Texto de leitura =

==============================

De toda sorte, os BRICS enfrentam desafios próprios de grandes complexidades como infraestrutura, cadeia produtiva e principalmente crédito. As torneiras fechadas nos EUA e Europa pioraram o ambiente nos últimos dois anos, mesmo as soluções de financiamento mútuo, ou de cesta de moedas comuns que substitua o Euro e o Dólar nas transações comerciais entre estes parceiros, não foram plenamente postas em funcionamento. Os próximos dois anos com os números incertos dos EUA e o retrocesso da UE sobrarão ao mundo os BRICS como alternativa de crescimento e de modelo de combate à Crise.
O ambiente geral é complicado, se em 2007/2008 os EUA caíram economicamente, mas a Zona do Euro se manteve por mais dois anos, os BRICS tem na Zona do Euro seu maior financiador. A China, recebe cerca de 25% dos investimentos gerais, o Brasil com 15% vindos das UE. Com a Crise de 2011, houve um fechamento de torneiras dos financiamentos externos, tão essenciais a estes países, devido a baixa poupança interna. Além disto, as importações da UE da China caíram 7% em 2012. O mesmo se deve repetir com o Brasil. Os dados da evolução do PIB do Brasil nos últimos dez anos, também vai nos ajudar a entender como a crise geral se expressará aqui:
Olhando, atentamente, para estes números, percebemos que houve um ciclo virtuoso, que vai de 2004 a 2008, cinco anos de intenso crescimento, que se interrompeu apenas em 2009, com o momento mais crítico da economia dos EUA e UE, que fecharam suas torneiras, o que ameaçou o mundo inteiro.

==============================

Dados disponíveis =

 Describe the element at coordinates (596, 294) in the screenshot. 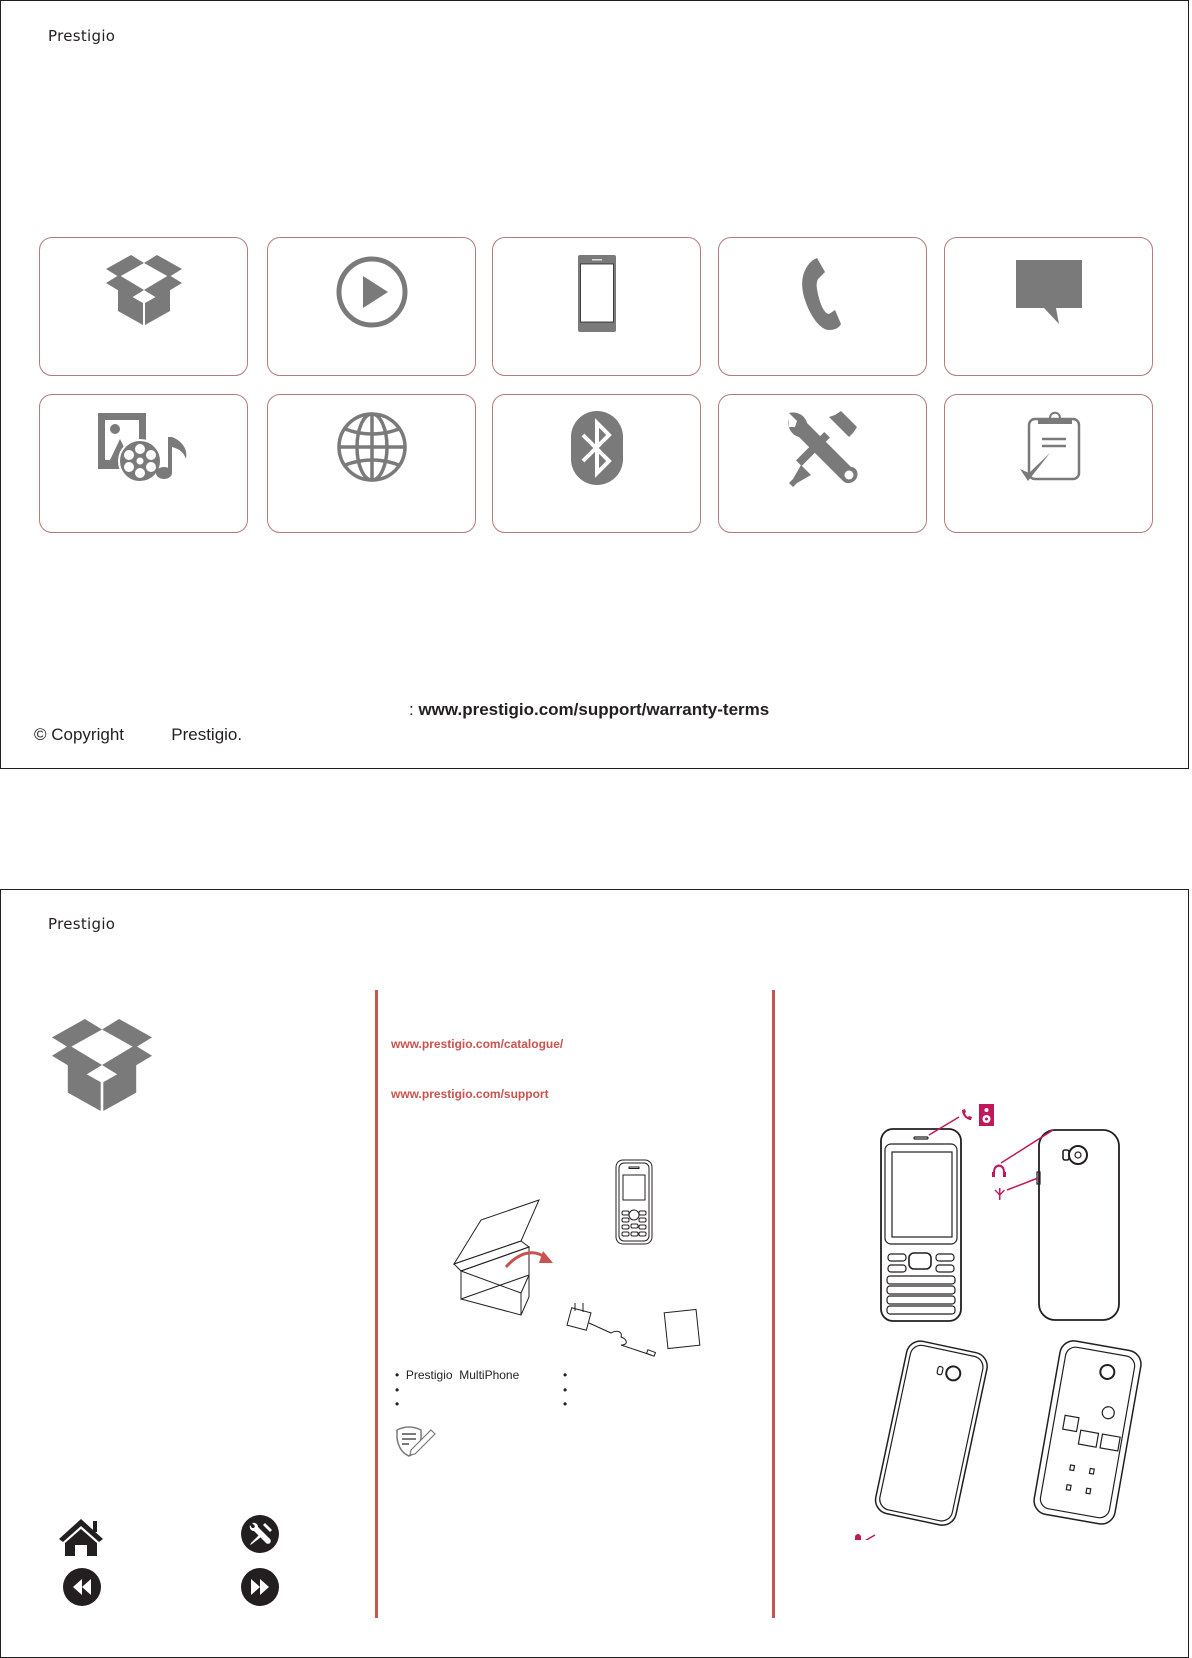

I see `smartphone-icon` at that location.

==============================

Ordem de serviço 1 = De acordo com o texto sobre os BRICS, quanto caíram em 2012 as importações da UE vindas da China?
Ordem de serviço 2 = Por favor, reproduza o trecho do texto sobre os BRICS que vai de "De toda sorte, os" até "combate à Crise.".
Ordem de serviço 3 = Reescreva em forma de lista o parágrafo do texto sobre os BRICS que começa com "O ambiente geral é complicado", mantendo os fatos principais.

Resposta da tarefa 1 = Caíram 7%.

Resposta da tarefa 2 =
De toda sorte, os BRICS enfrentam desafios próprios de grandes complexidades como infraestrutura, cadeia produtiva e principalmente crédito. As torneiras fechadas nos EUA e Europa pioraram o ambiente nos últimos dois anos, mesmo as soluções de financiamento mútuo, ou de cesta de moedas comuns que substitua o Euro e o Dólar nas transações comerciais entre estes parceiros, não foram plenamente postas em funcionamento. Os próximos dois anos com os números incertos dos EUA e o retrocesso da UE sobrarão ao mundo os BRICS como alternativa de crescimento e de modelo de combate à Crise.

Resposta da tarefa 3 =
- Em 2007/2008 os EUA caíram economicamente, mas a Zona do Euro se manteve por mais dois anos.
- A Zona do Euro é o maior financiador dos BRICS: a China recebe cerca de 25% dos investimentos gerais, e o Brasil, 15% vindos da UE.
- Com a Crise de 2011, fecharam-se as torneiras dos financiamentos externos, essenciais a esses países por causa da baixa poupança interna.
- As importações da UE vindas da China caíram 7% em 2012, e o mesmo deve se repetir com o Brasil.